→ **TASK ITEM**
Your answer must be the records below repeated word for word, with no pictures in it.

→ **SUPPLIED DATA**

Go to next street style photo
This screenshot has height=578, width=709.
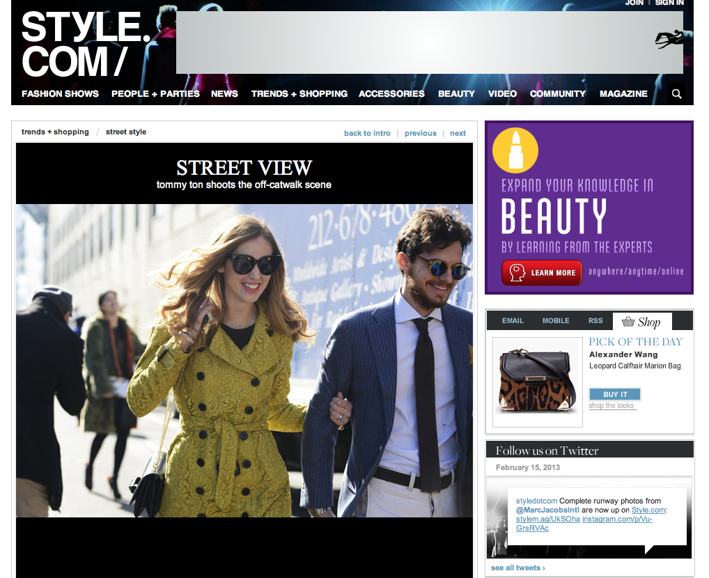(x=458, y=133)
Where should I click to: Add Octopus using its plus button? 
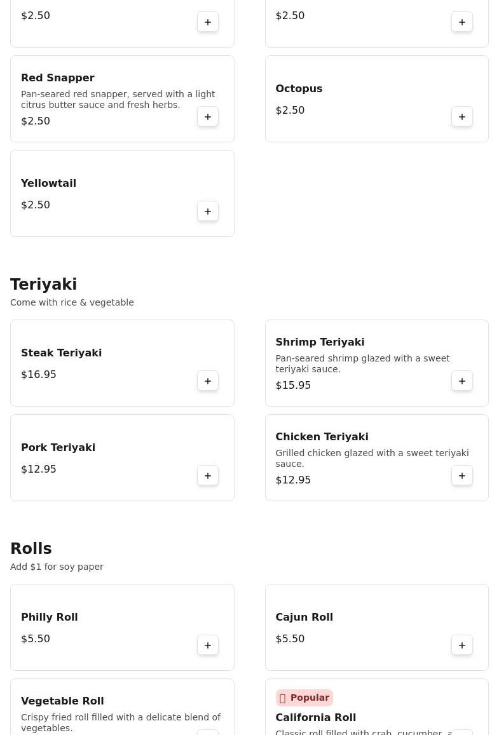click(x=462, y=117)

→ **EXPECTED OUTPUT**
Go to next street style photo
This screenshot has height=578, width=709.
(x=458, y=133)
Where should I click to: Add Octopus using its plus button? 
click(x=462, y=117)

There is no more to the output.